Al hacer sus votos religiosos Sor Ana añadió “de los Ángeles” a su nombre. En el convento, su casa definitiva, mantuvo siempre un espíritu sereno y de sobrio entusiasmo. No era un secreto lo feliz que se sentía al poder seguir el itinerario espiritual de Santo Domingo de Guzmán y de Santa Catalina de Siena.
Sor Ana llegó a ser maestra de novicias, y, tiempo después, priora. Muchas historias se cuentan sobre aquel periodo. Por ejemplo, se dice que Sor Ana siempre se sintió incapacitada para el puesto, el más alto del monasterio, pero que repetía continuamente que hacía su mejor esfuerzo para servir a Dios en el lugar que Él le había confiado.
Algunas de esas historias evocan tiempos difíciles: los intentos de rebelión de sus hermanas y más de un complot para deshacerse de ella, incluyendo un intento de envenenarla. La causa: el descontento con las medidas de austeridad que Sor Ana había impuesto y su orden expresa de que las religiosas solo vistieran sus hábitos, sin ningún adorno adicional -lo que significaba una vuelta al espíritu original de la Orden-.

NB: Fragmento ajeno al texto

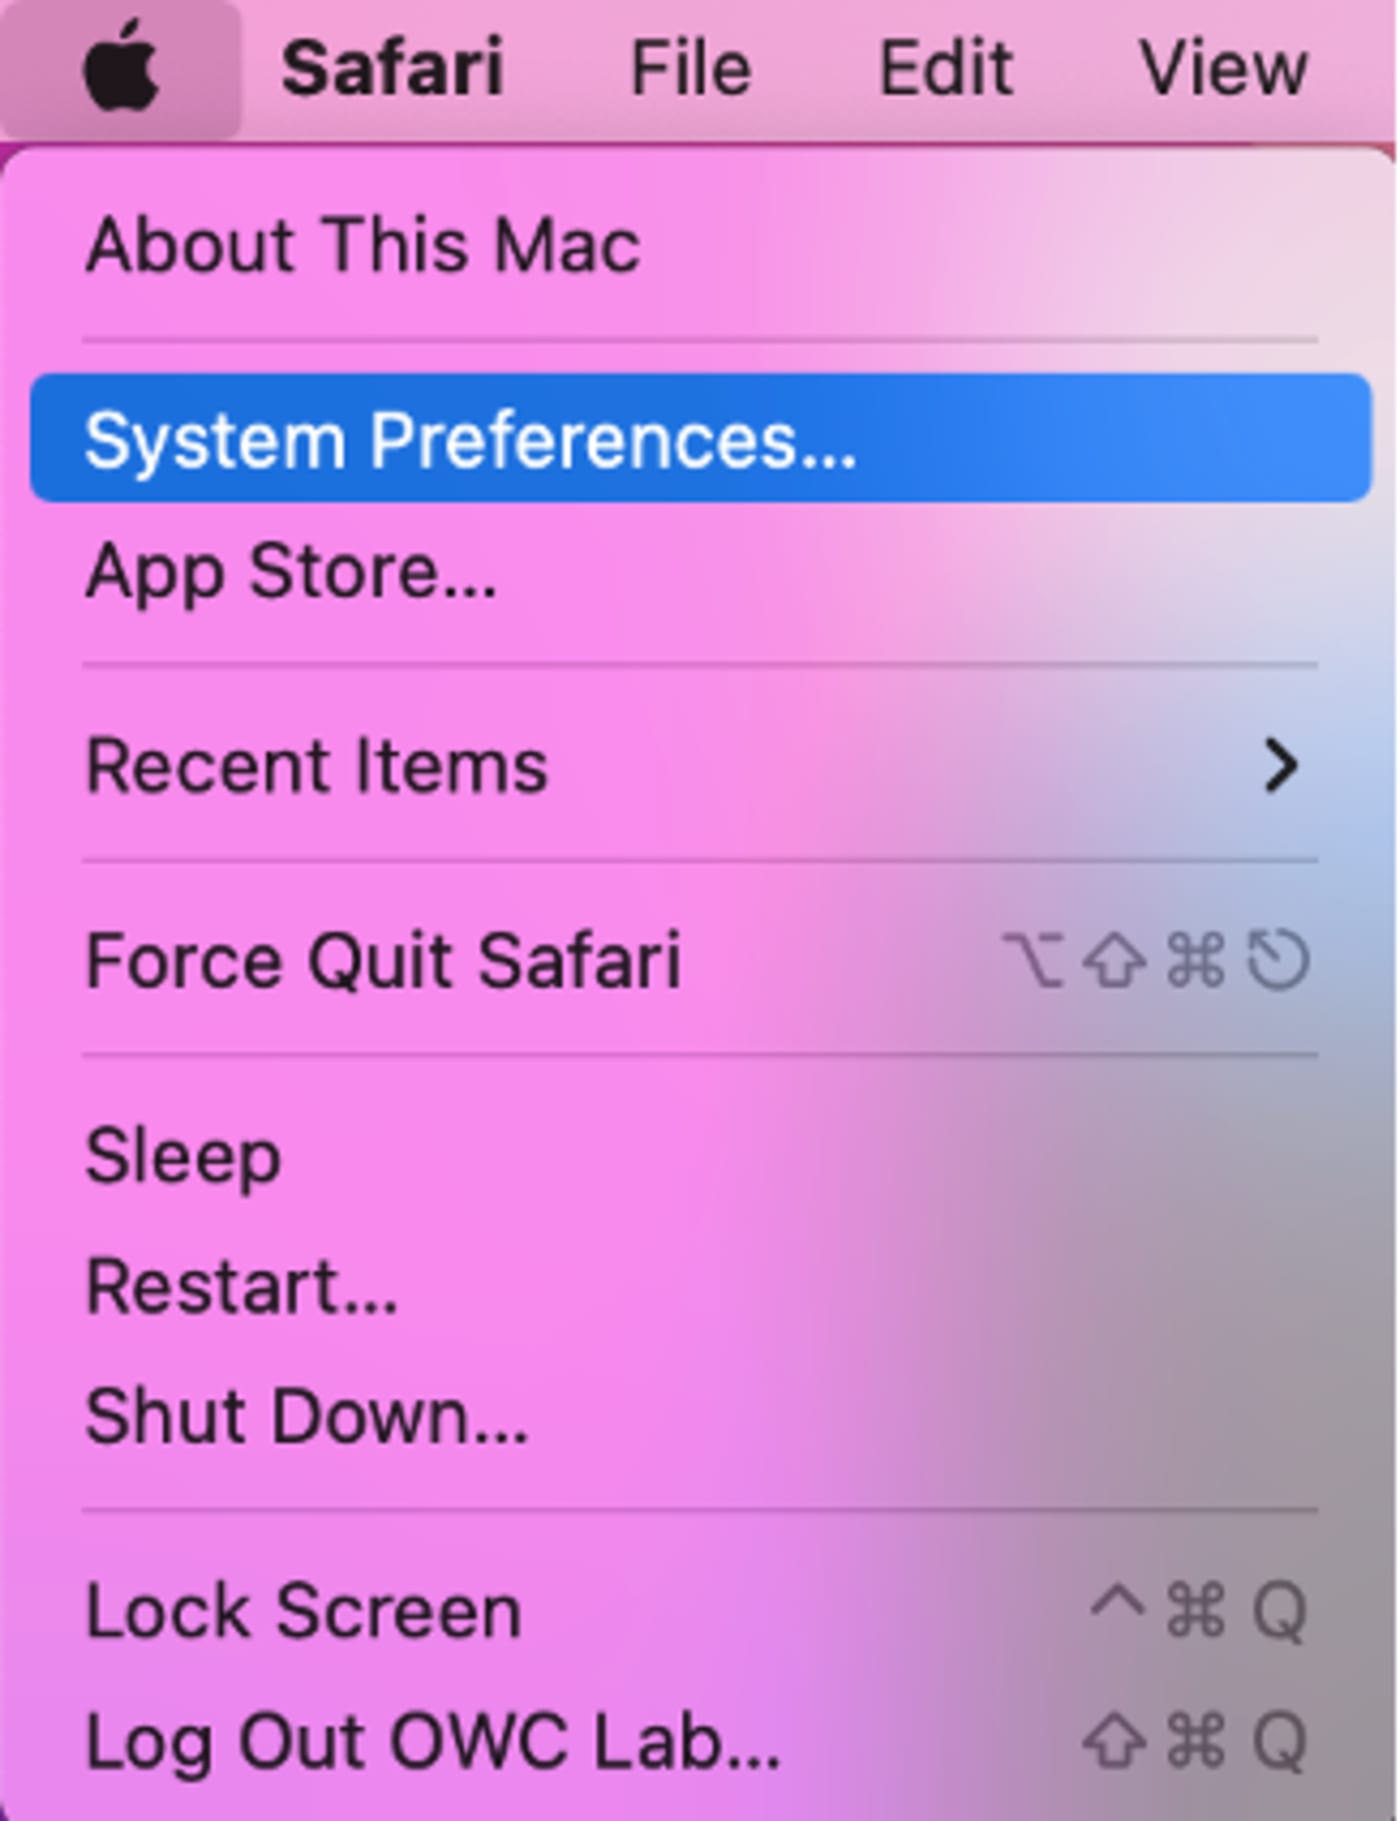Open the File menu
1400x1821 pixels.
pyautogui.click(x=691, y=68)
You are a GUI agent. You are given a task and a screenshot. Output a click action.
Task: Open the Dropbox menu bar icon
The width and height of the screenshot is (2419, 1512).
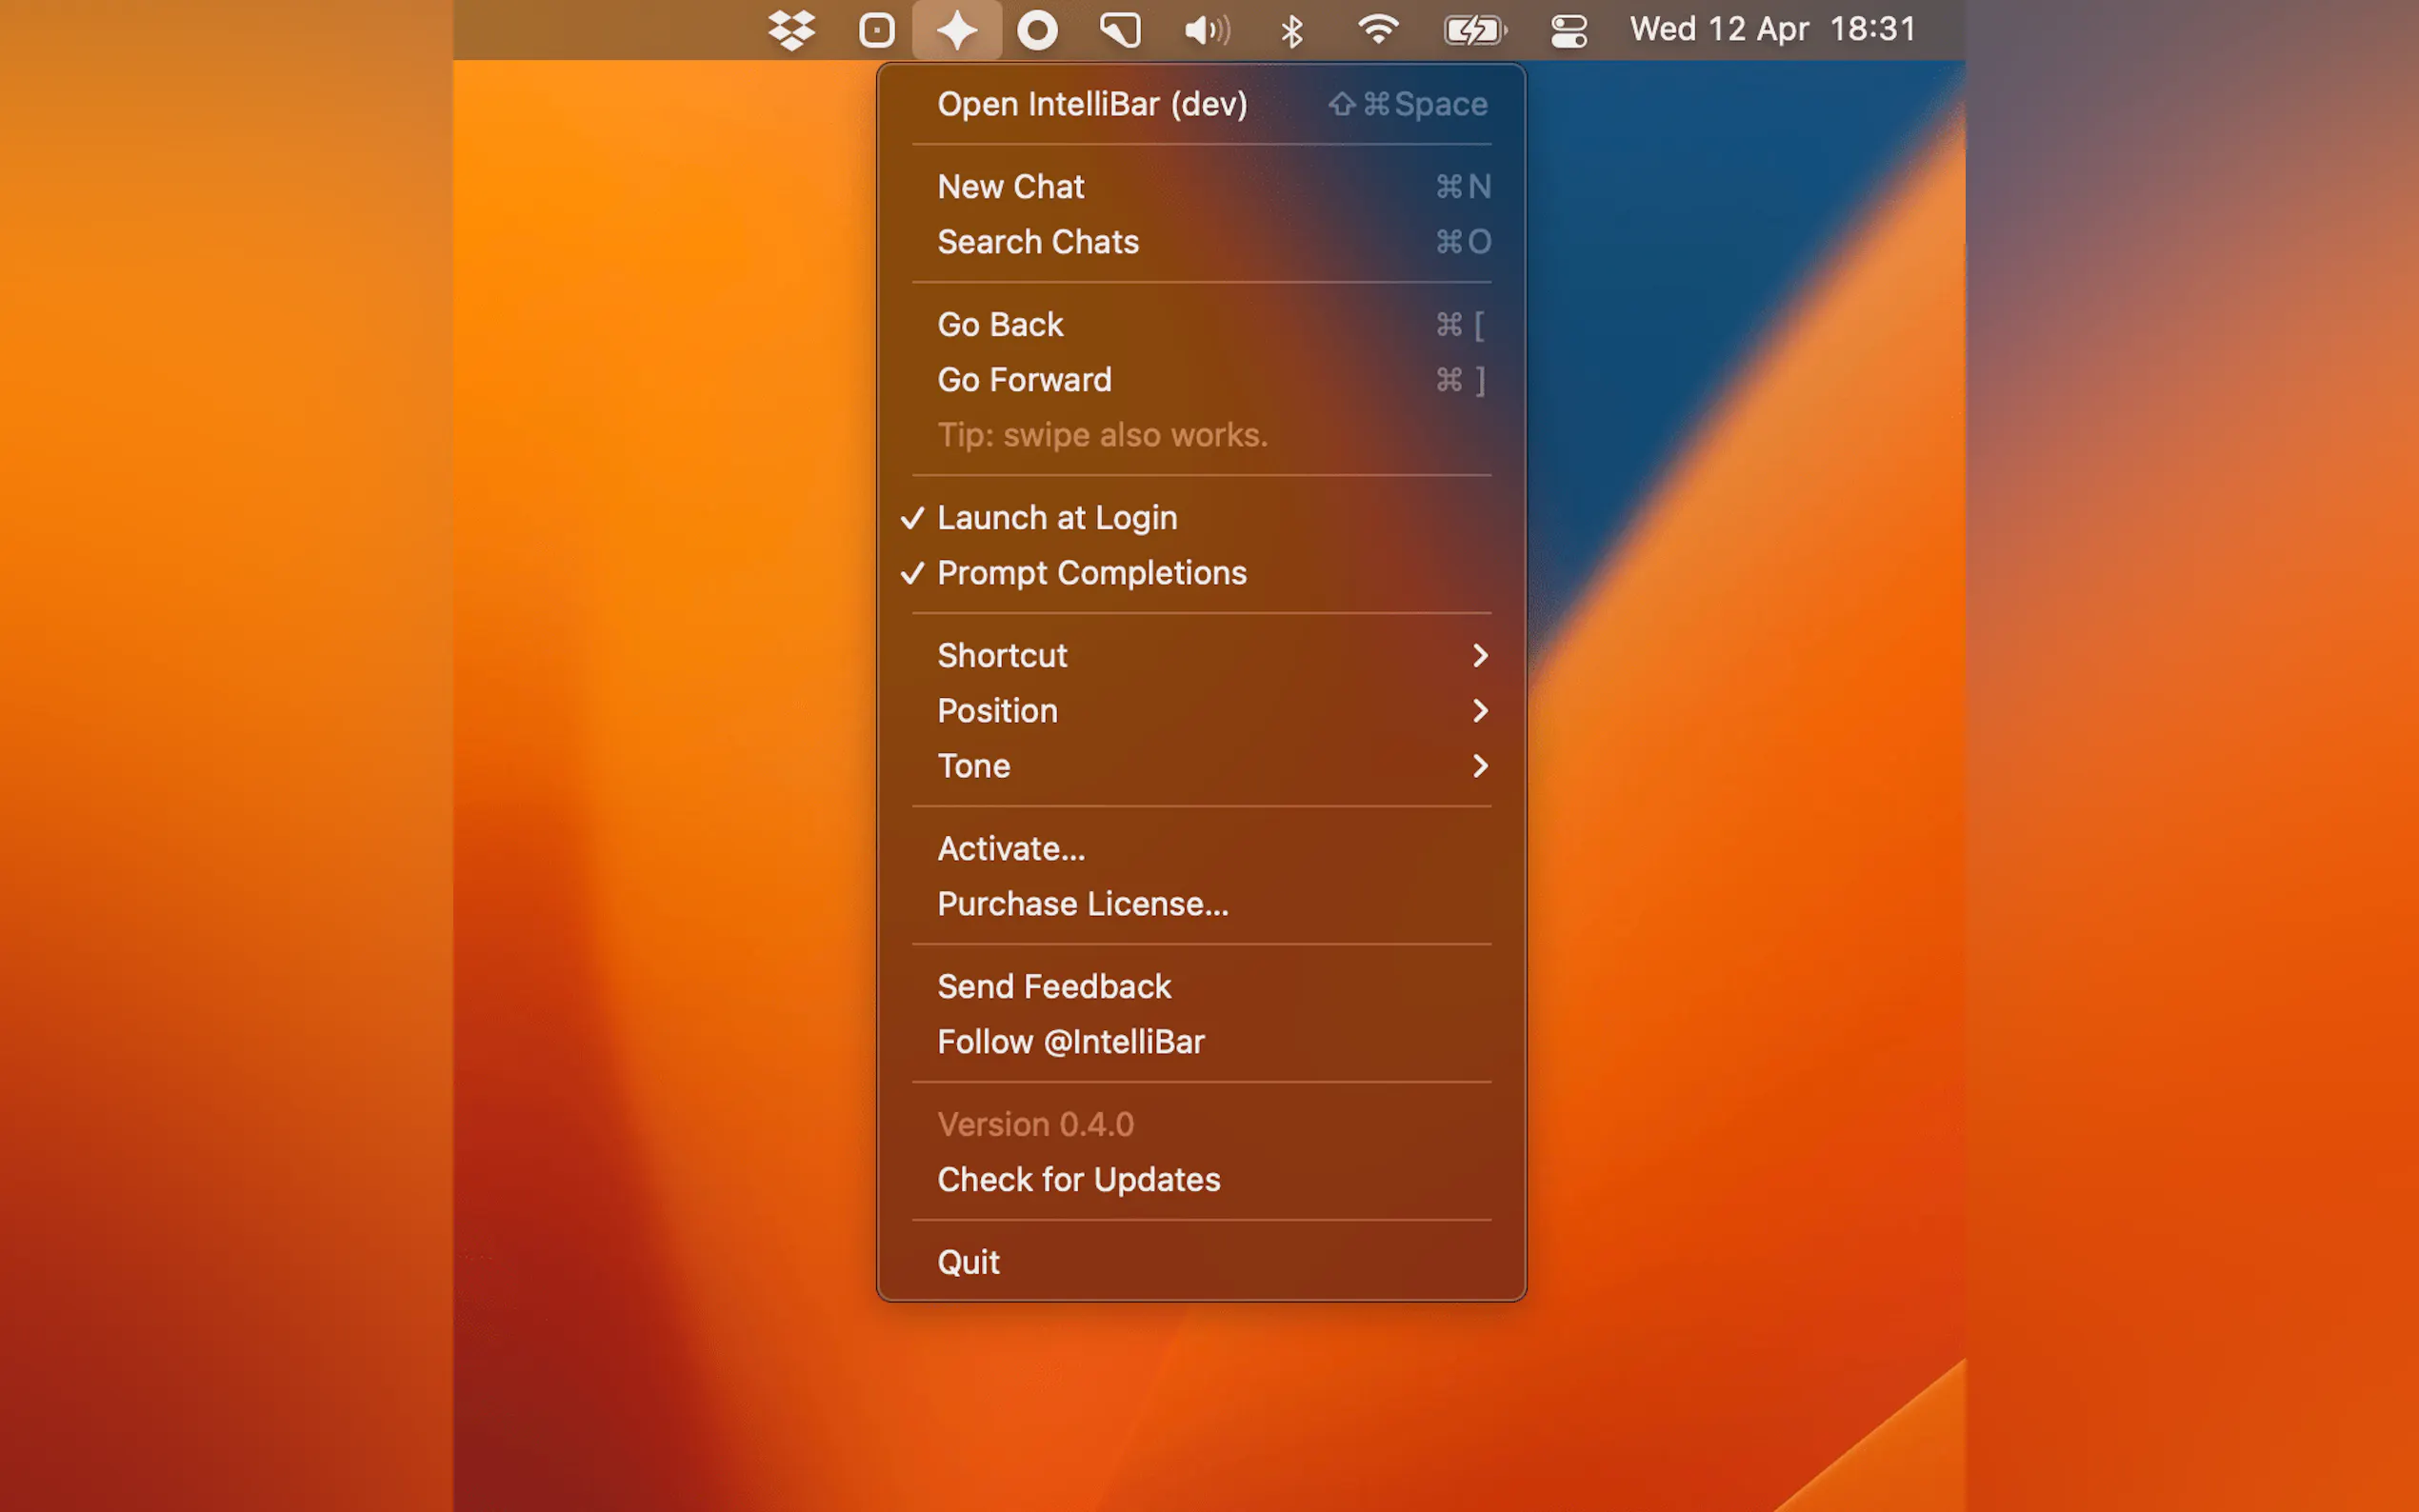791,30
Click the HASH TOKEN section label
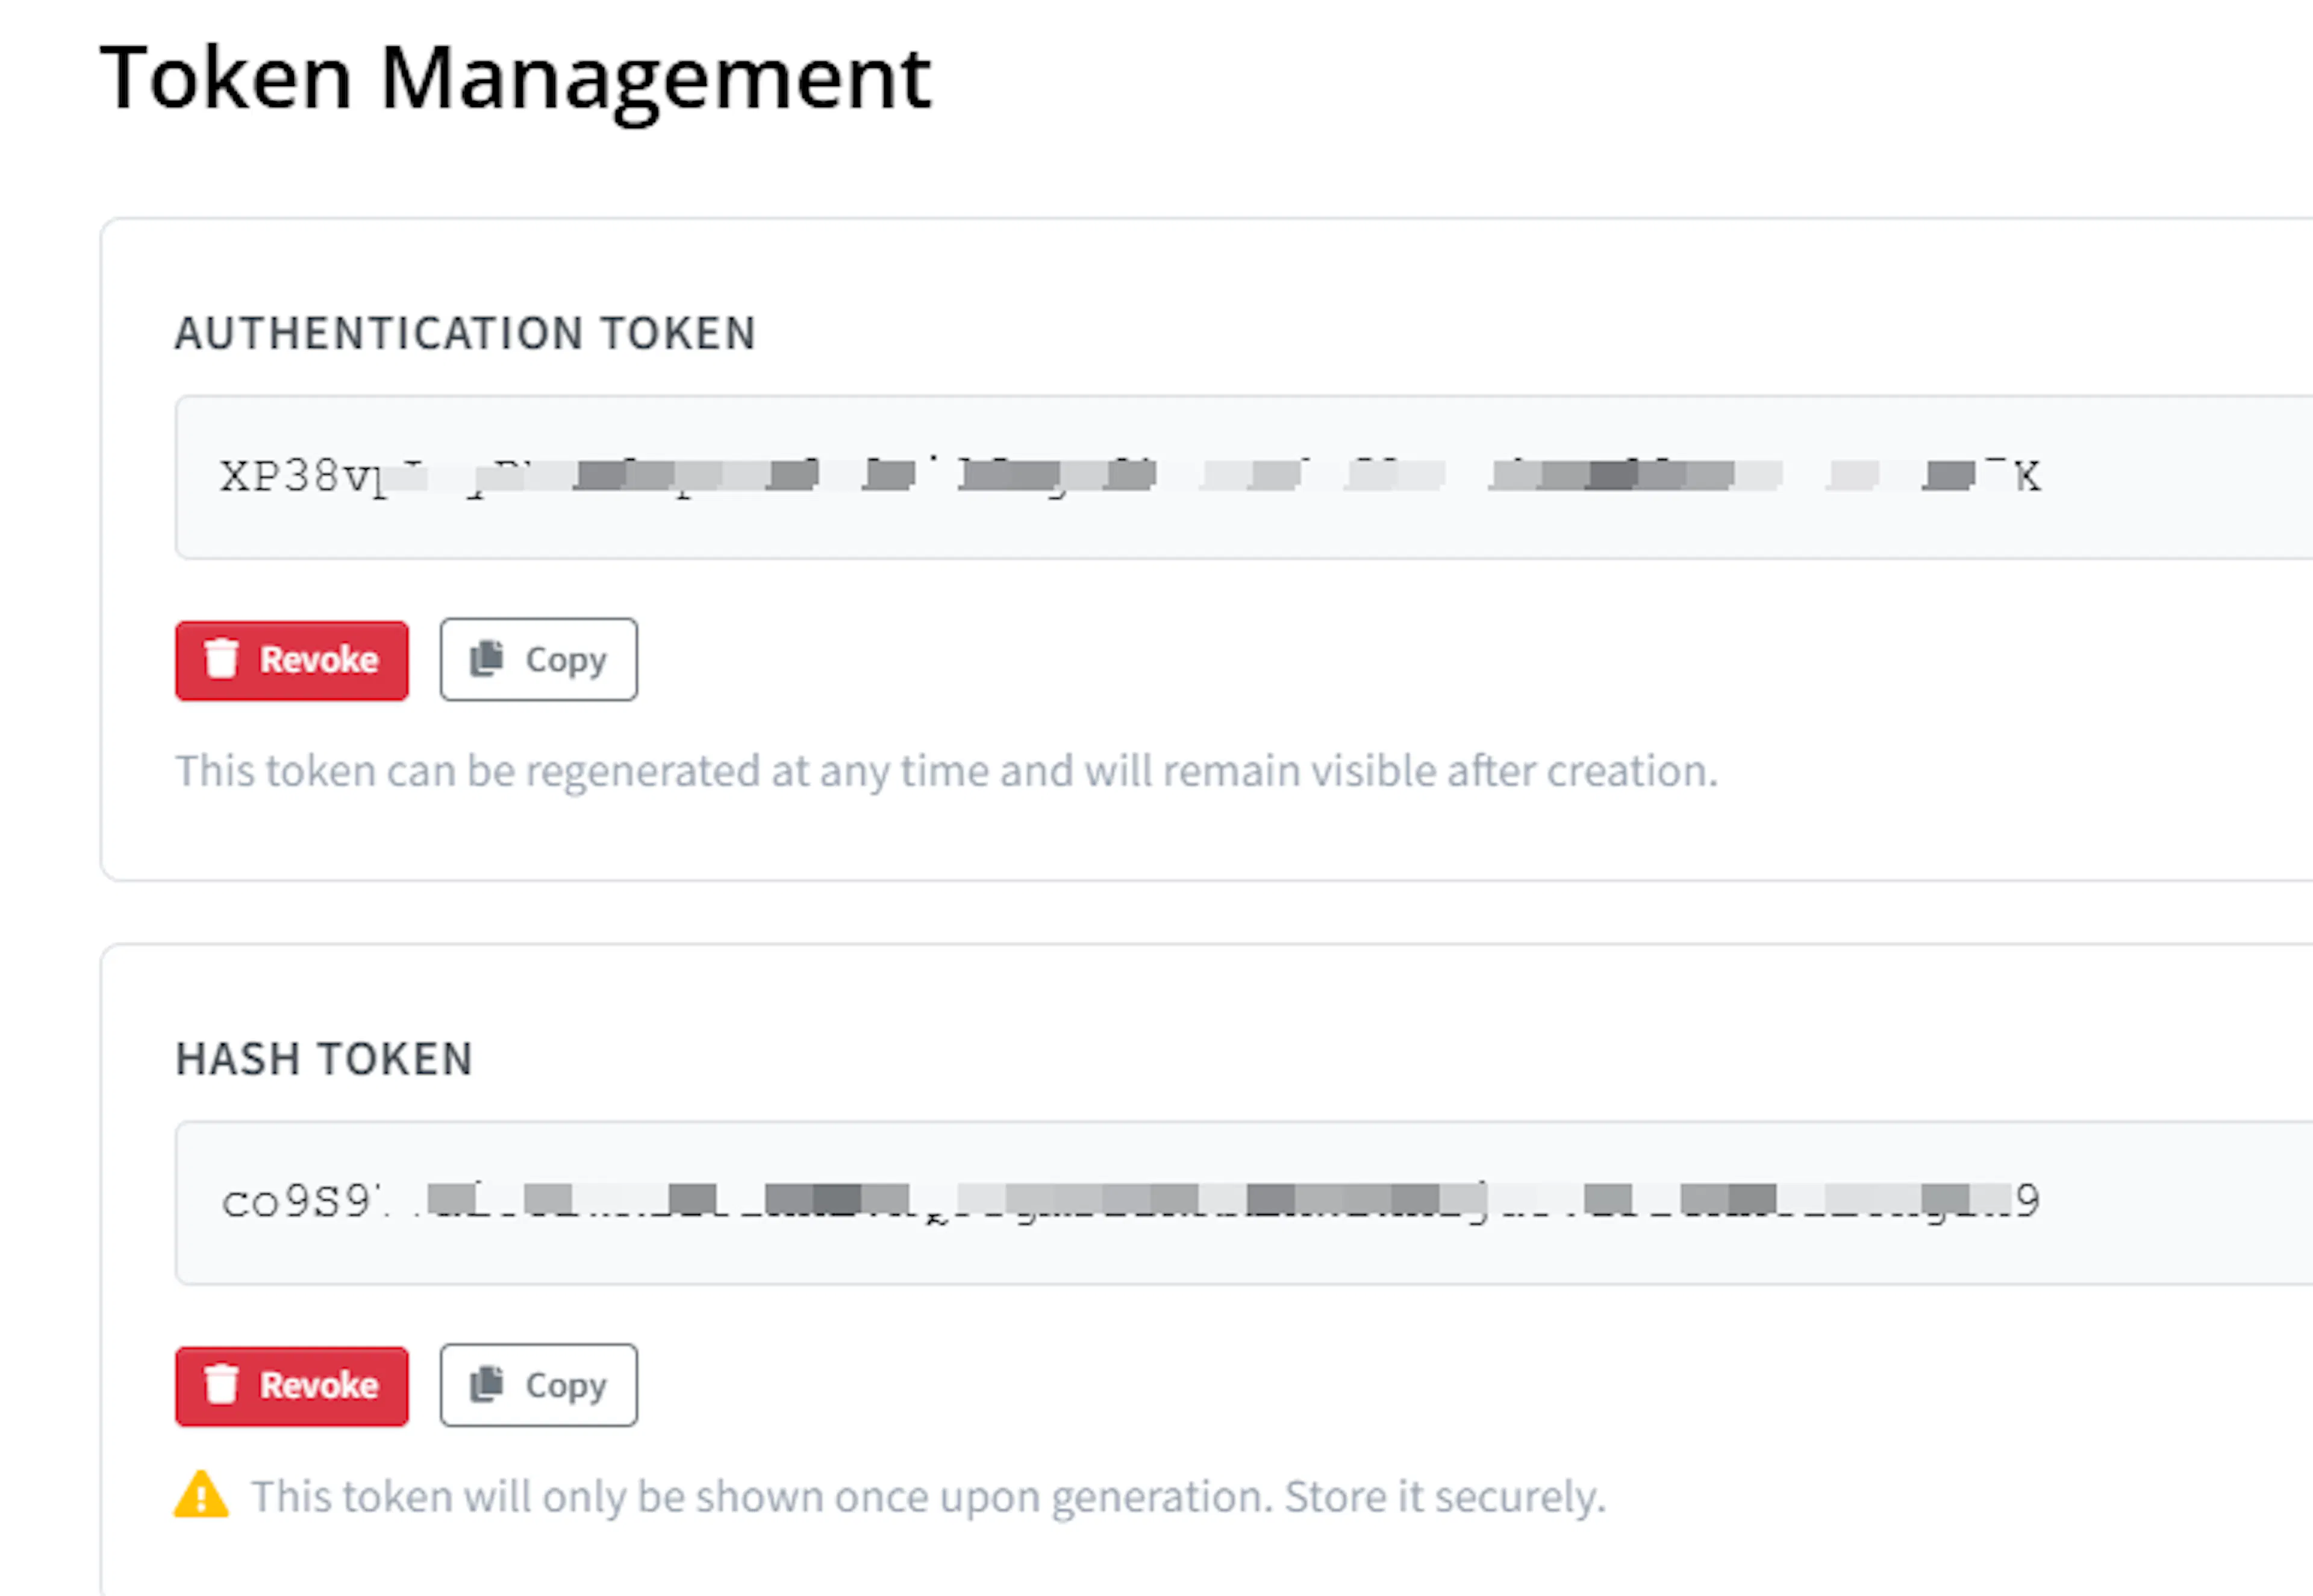Screen dimensions: 2313x1596 pos(324,1059)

Así, Sor Ana terminó encabezando una reforma radical en el monasterio, centrada exclusivamente en el deseo de santidad: “Sabía acoger a todos los que dependían de ella, encaminándolos por los senderos del perdón y de la vida de gracia. Se hizo notar su presencia escondida, más allá de los muros de su convento, con la fama de su santidad. A los obispos y sacerdotes ayudó con su oración y su consejo; a los caminantes y peregrinos que venían a ella, los acompañaba con su plegaria” (San Juan Pablo II, Homilía de la Misa de Beatificación de Sor Ana de los Ángeles).